Development of an optimal method for the cryopreservation of hepatocytes and their subsequent monolayer culture.

ABSTRACT

Adult rat hepatocytes, of good viability, were routinely isolated using a versatile biopsy perfusion technique. In order to develop an optimal cryopreservation regimen we investigated a variety of factors including the cooling rate, the constituents of the medium, the cryoprotective agents and the thawing conditions. The preferred freezing medium consisted of Leibovitz L15 culture medium supplemented with 10% (v/v) foetal calf serum, 10% (v/v) tryptose phosphate broth, 20% (v/v) dimethylsulphoxide, 100 mug/ml streptomycin and 100 U/ml penicillin.
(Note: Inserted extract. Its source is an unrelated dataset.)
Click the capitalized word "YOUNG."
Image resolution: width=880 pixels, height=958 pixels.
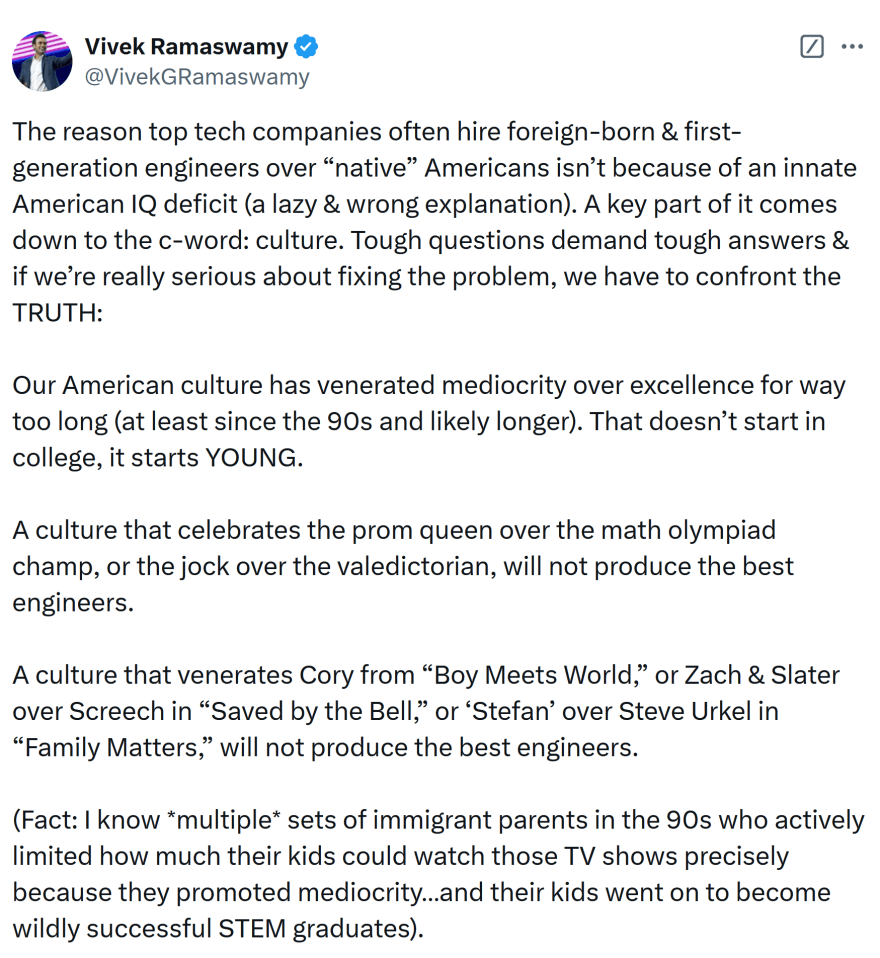254,458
A freezing rate faster than the generally used 1-2 degrees C/min appeared to be optimal for subsequent hepatocyte attachment and survival in culture. Handling conditions after thawing were important for maximal recovery of cells in culture. To assess the functional integrity of hepatocytes in monolayer culture after cryogenic storage a number of parameters were monitored. Biochemical assays included lactate dehydrogenase leakage, protein synthesis, cellular ATP and ADP content, glutathione (reduced form), cytochrome P-450 content, ethoxycoumarin-O-deethylase activity, glucuronide and sulphate conjugation capacity. Cytochrome P-450 content was maintained at levels comparable with those in freshly prepared cultures for up to 24 hr in culture; ethoxycoumarin-O-deethylase activity was also similar to that of freshly prepared cultures. Changes in various biochemical parameters indicated that cryopreservation resulted in subtle damage to hepatocytes and that even cells that excluded dye did not survive as well as non-frozen cells. When human hepatocytes were subjected to the method developed for rat hepatocytes, they survived the trauma of cryopreservation but fewer cells subsequently attached and spread out to form a monolayer culture. These results indicate that human hepatocytes are more sensitive to freezing under the conditions developed for rat hepatocytes. This may reflect a greater sensitivity of the cells to cryopreservation and/or that the cryogenic conditions were not optimal for human hepatocytes.